There is no place left to go
The thread will be torn
Non-existent world is coming from beyond

How can one embrace non-existence from which he came and to which he will go? Our mind cannot comprehend this just like it cannot fully comprehend the monsters of the The Cthulhu Mythos, like we cannot fully understand Hyper-objects. But we can glimpse, we can cast away the lies and illusion and bravely embrace what is real. Try to embrace it with our limited field of view.

We need to take one last step. Let’s meditate on a song appropriately titled Nothing by the Finnish Funeral Doom band Skepticism:

“Slowly
Came to stand still
Journey
Reached the end
Here
Is Nothing
To be found

Came all the way
To Find
Nothing

Nothing

Nothing…”

Our journey has ended. We arrived here in Nowhere and all we see around ourselves is Nothing. Have we ever existed? And does it matter on a grand scale of things?

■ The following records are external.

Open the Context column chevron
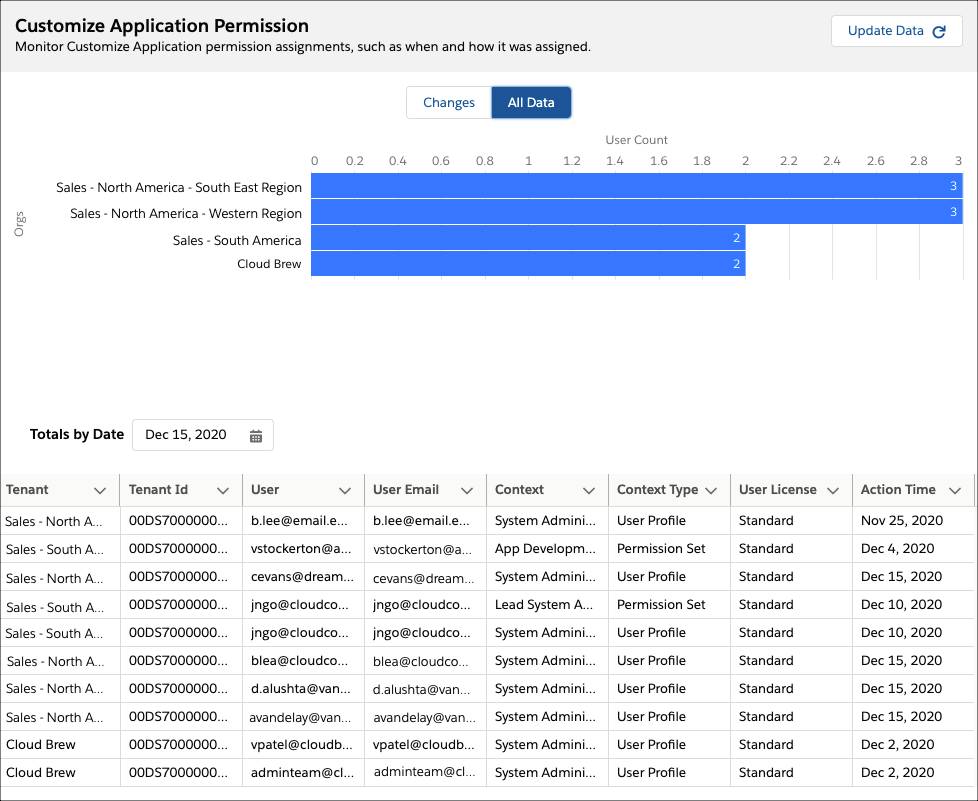 (x=589, y=490)
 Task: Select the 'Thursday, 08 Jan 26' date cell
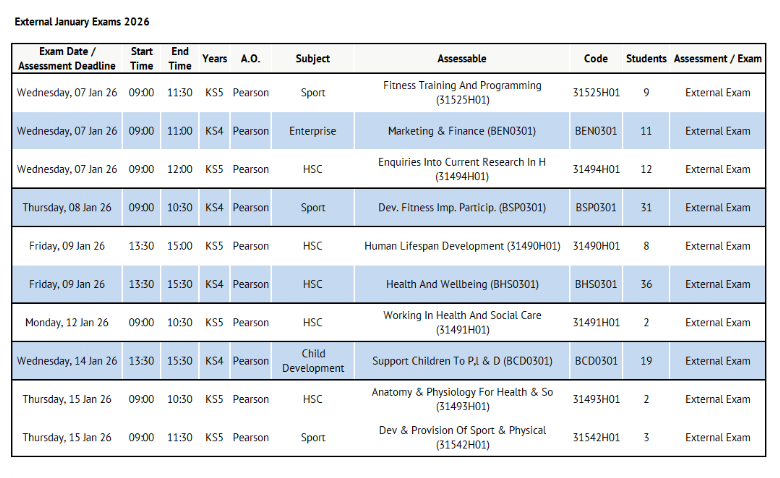coord(67,208)
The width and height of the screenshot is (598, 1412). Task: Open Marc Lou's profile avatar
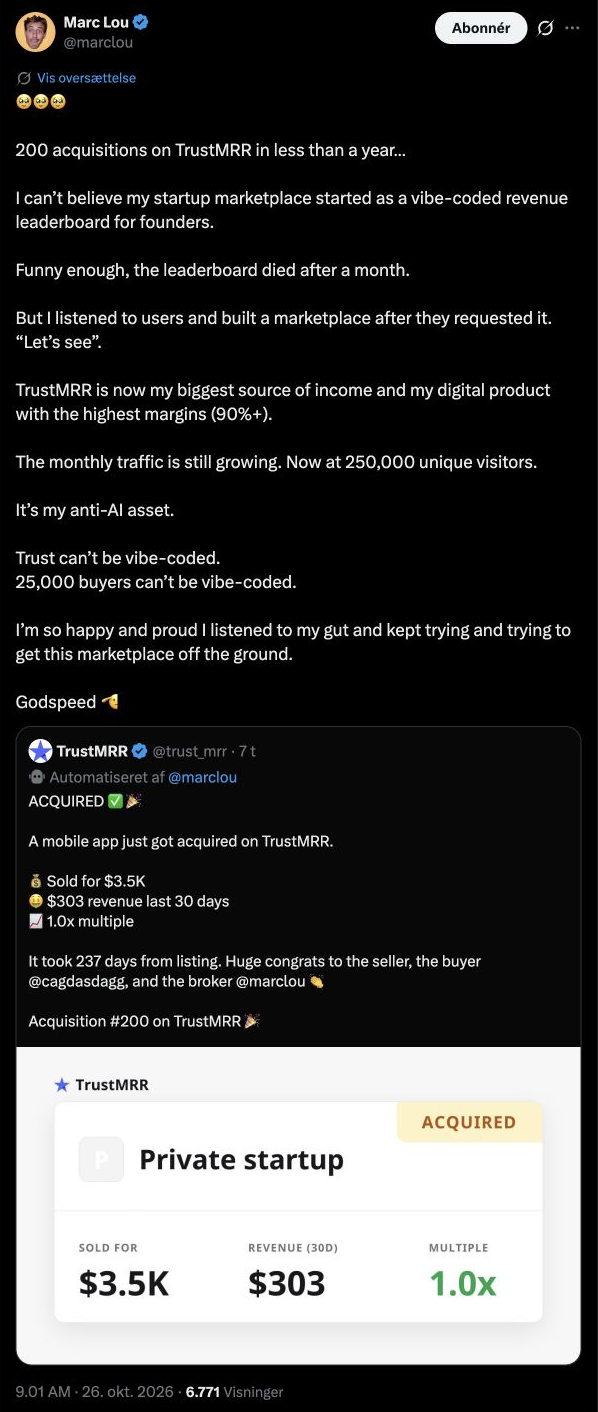[x=35, y=32]
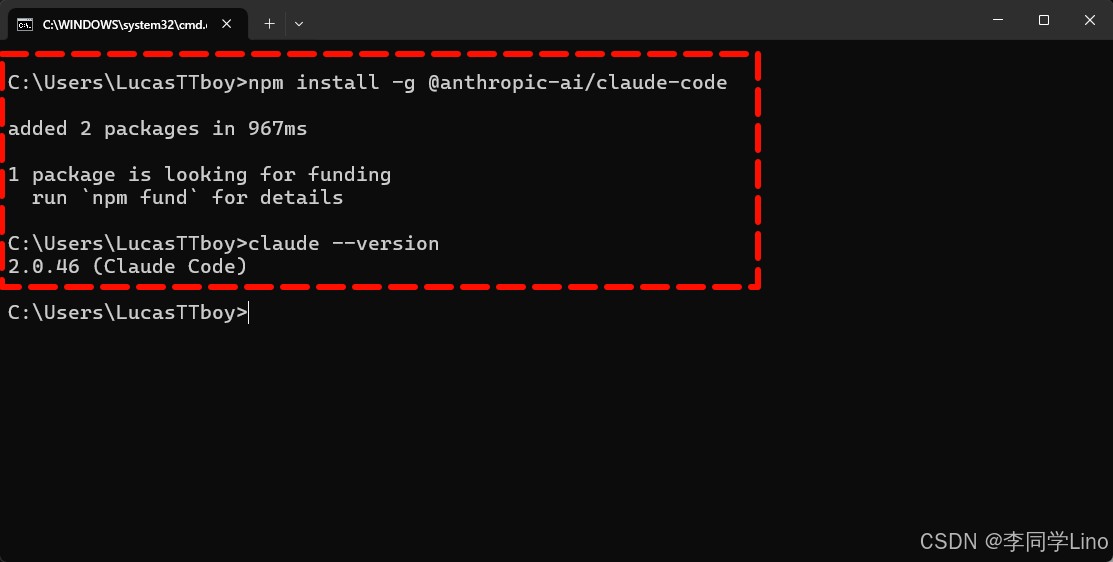This screenshot has width=1113, height=562.
Task: Click the @anthropic-ai/claude-code package name
Action: [x=578, y=82]
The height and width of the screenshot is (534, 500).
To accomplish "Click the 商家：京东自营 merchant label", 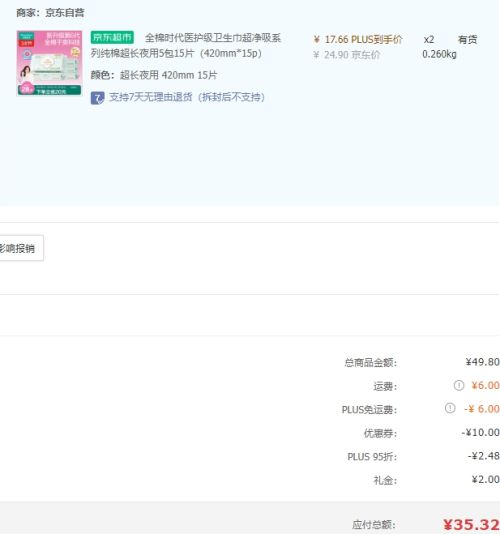I will pyautogui.click(x=50, y=13).
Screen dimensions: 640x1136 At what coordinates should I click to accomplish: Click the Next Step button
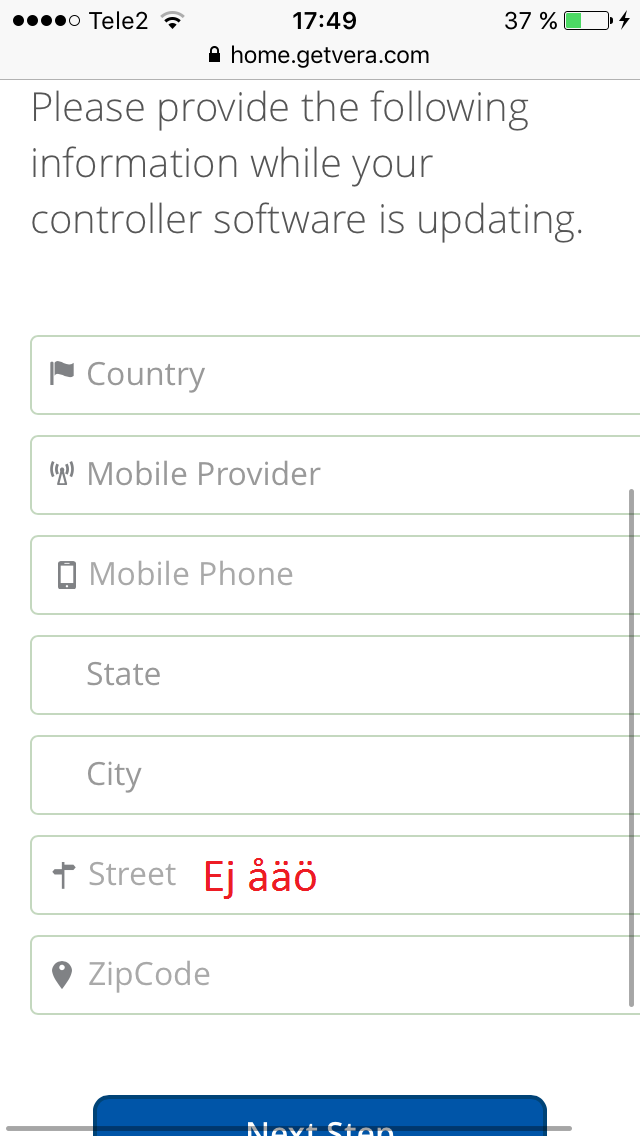(x=320, y=1116)
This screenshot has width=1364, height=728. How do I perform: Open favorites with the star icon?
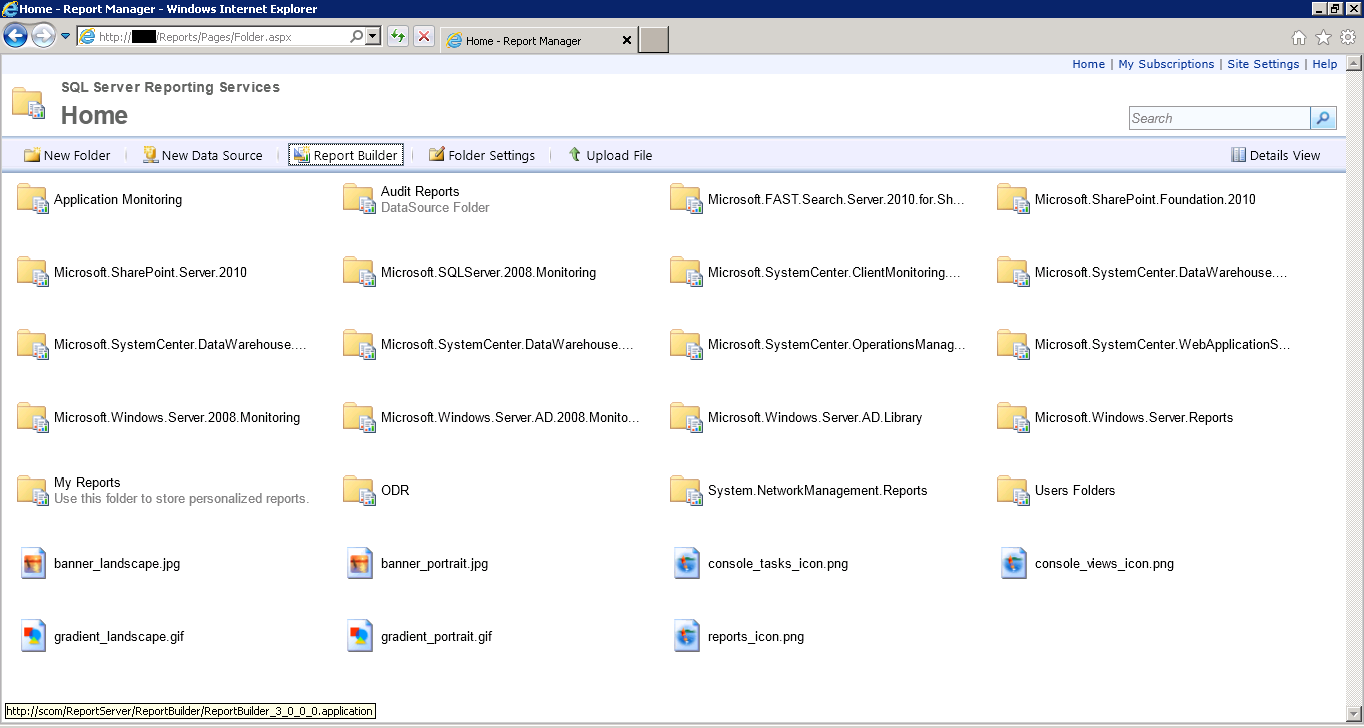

Why did this tragedy unfold? Why were we thrown into the World full of pain and suffering only to arrive here in the heart of nothing and get dissolved like we have never existed? Why has the bloodbath of a human history pushed forward through smoke screens, torture dungeons and the piles of corpses of the endless wars?

We can answer with a quote from Russian novelist Leo Tolstoy, from his short story The Death of Ivan Ilyich:

“Another fortnight passed. Ivan Ilych now no longer left his sofa. He would not lie in bed but lay on the sofa, facing the wall nearly all the time. He suffered ever the same unceasing agonies and in his loneliness pondered always on the same insoluble question: “What is this? Can it be that it is Death?” And the inner voice answered: “Yes, it is Death.”

“Why these sufferings?” And the voice answered, “For no reason — they just are so.” Beyond and besides this there was nothing.”

We have taken a look into some of the more pessimistic concepts which doom metal touches. This Essay does not have the benefit to talk about doom-metal as a whole but has been for the most part concerned with the representation of pessimism and especially cosmic pessimism within the doom-metal scene. Furthermore, it is impossible to look at all the pessimist thinkers and philosophers in such a limited format as this text. We have established a clear connection between philosophical pessimism and doom metal. There are a great deal of doom bands which lyrically deal with themes of cosmic pessimism which we didn’t talk about in detail: Bell Witch, Loss, Thergothon, Dolorian, Catacombs, Eyes of Ligeia, Город Дит to name just a few.

Further exploration of the genre through this lens or other points of view (for you cannot limit any style of music to just one ideology) can be of interest and importance in the field of the studies of modern culture, music and thought. Also as I hope, I was able to show how illustrative doom-metal lyrics are when it comes to philosophical concepts.